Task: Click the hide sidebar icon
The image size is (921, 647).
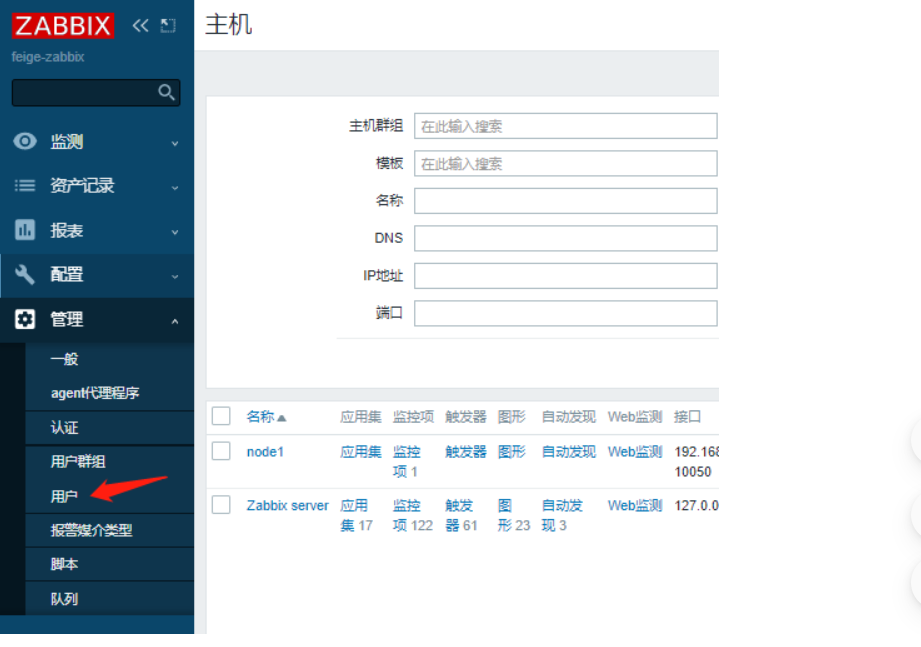Action: pyautogui.click(x=167, y=26)
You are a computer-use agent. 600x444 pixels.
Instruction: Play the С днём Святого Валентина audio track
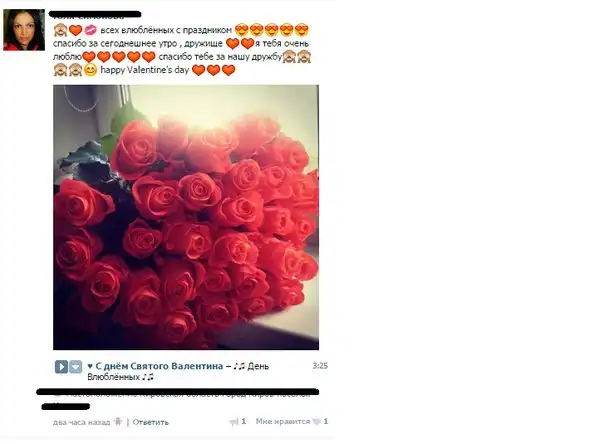click(x=61, y=367)
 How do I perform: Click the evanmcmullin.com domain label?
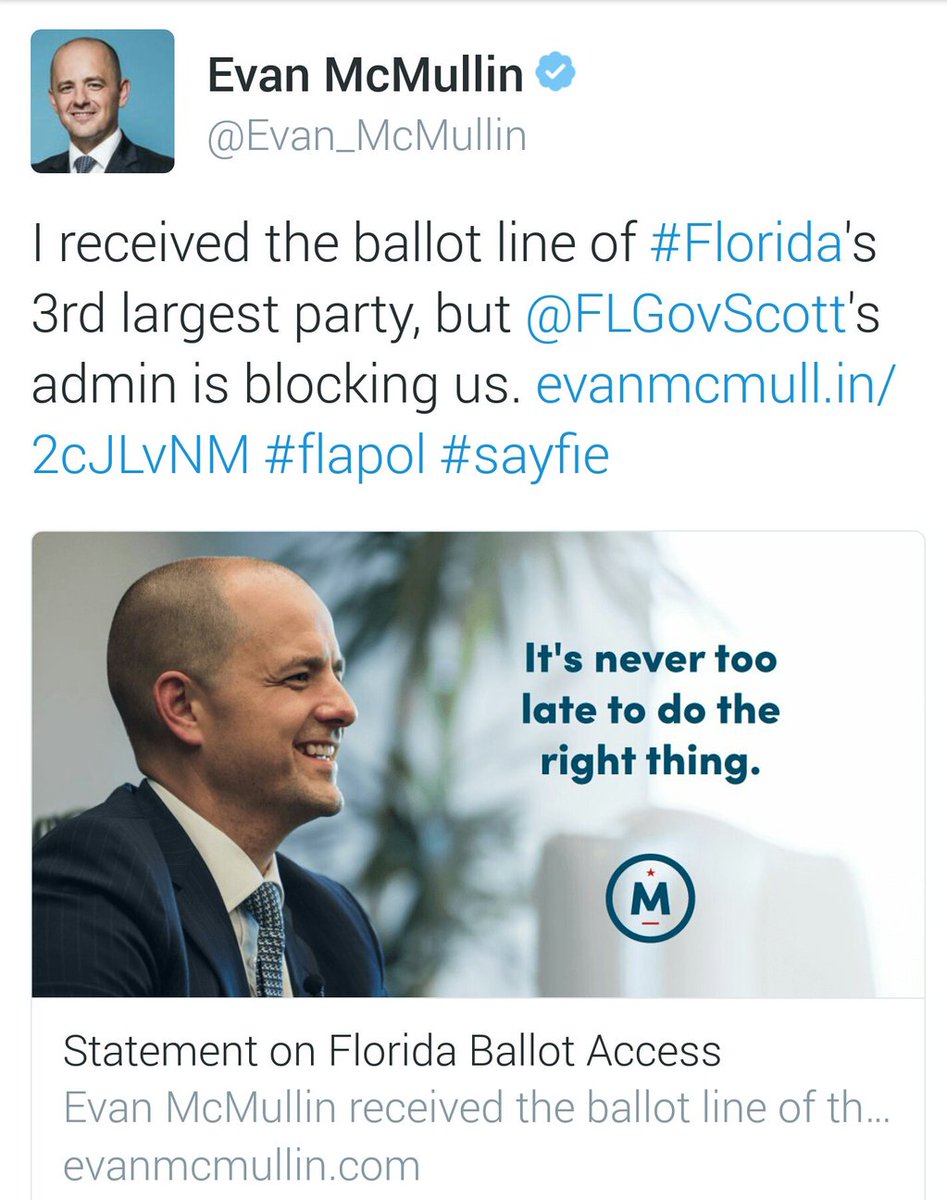point(241,1165)
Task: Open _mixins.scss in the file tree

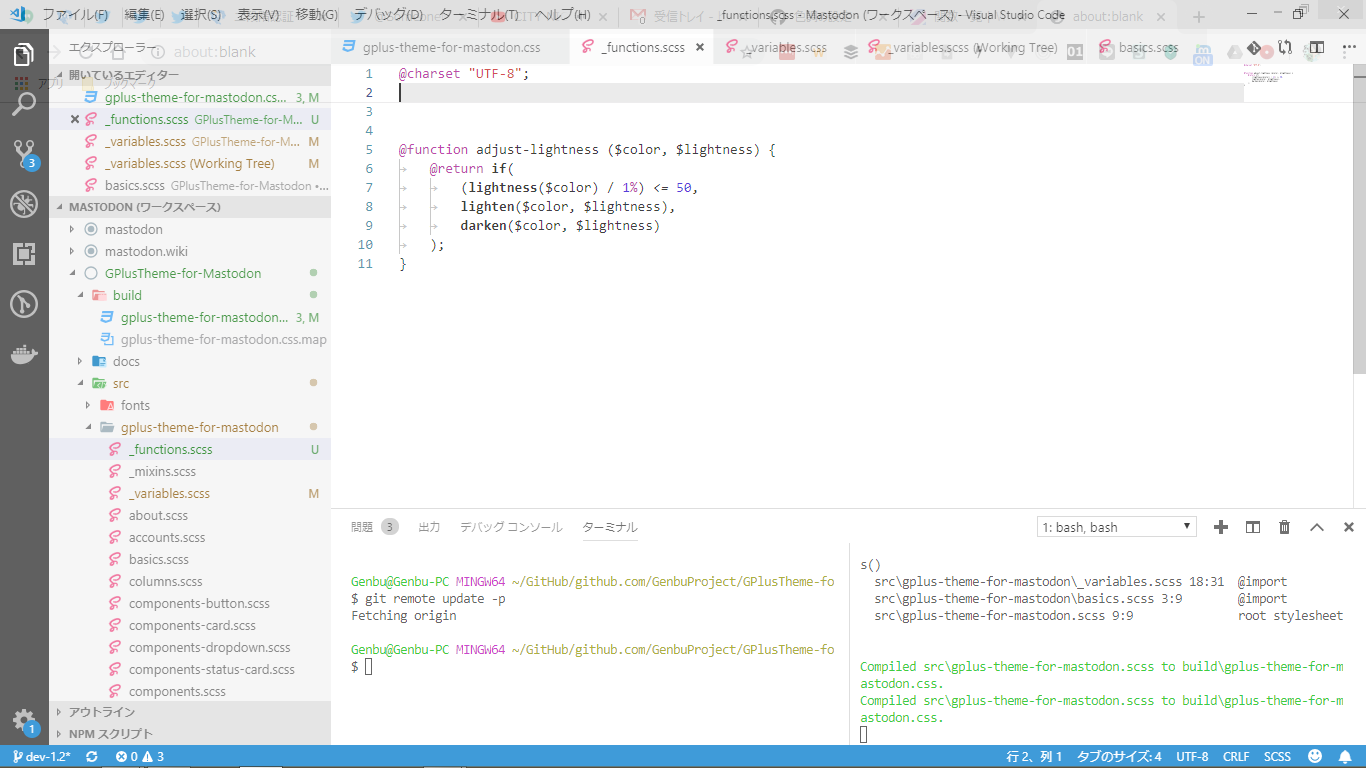Action: point(162,471)
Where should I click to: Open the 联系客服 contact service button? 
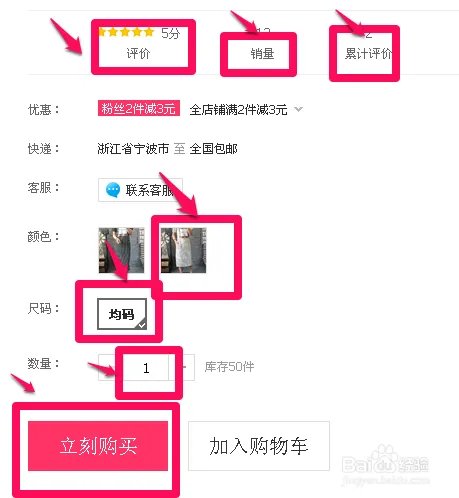click(x=140, y=190)
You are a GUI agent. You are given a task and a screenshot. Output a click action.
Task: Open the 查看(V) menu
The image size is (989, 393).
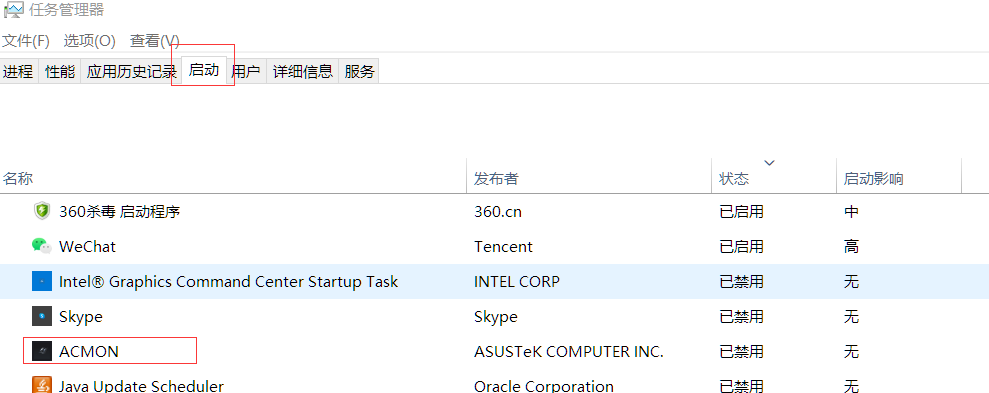pyautogui.click(x=155, y=41)
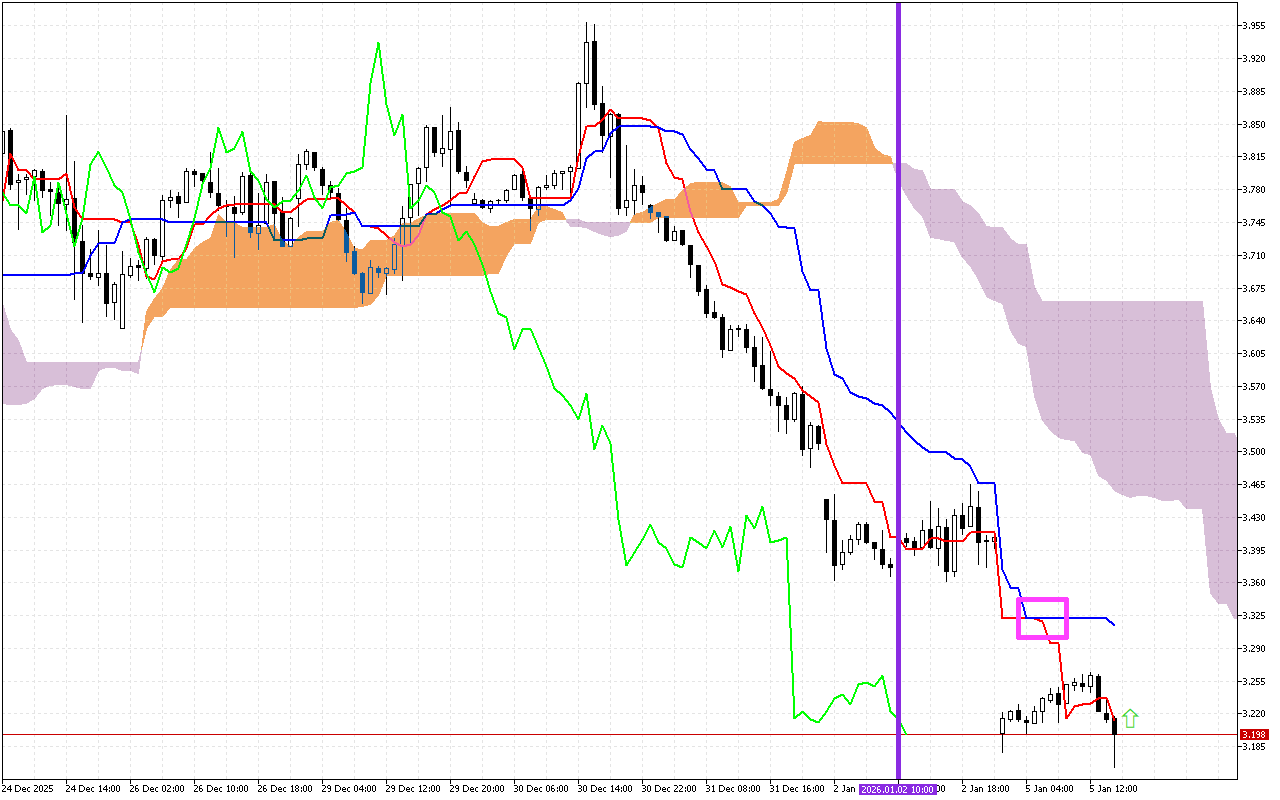Click the green Chikou line peak
The image size is (1280, 800).
click(378, 45)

#### What needs to be done
Exactly restate the lines from the one holding "How do I perform: Click" to the final line of the records above, including both and excluding pictures.

#### Response for this exercise
 How do I perform: Click the evanmcmullin.com domain label?
point(241,1165)
Task: Open _mixins.scss in the file tree

Action: point(162,471)
Where should I click to: Open the 联系客服 contact service button? 
click(x=140, y=190)
You are a GUI agent. You are given a task and a screenshot. Output a click action.
Task: Open the 查看(V) menu
The image size is (989, 393).
pyautogui.click(x=155, y=41)
Click the green Chikou line peak
The image size is (1280, 800).
click(378, 45)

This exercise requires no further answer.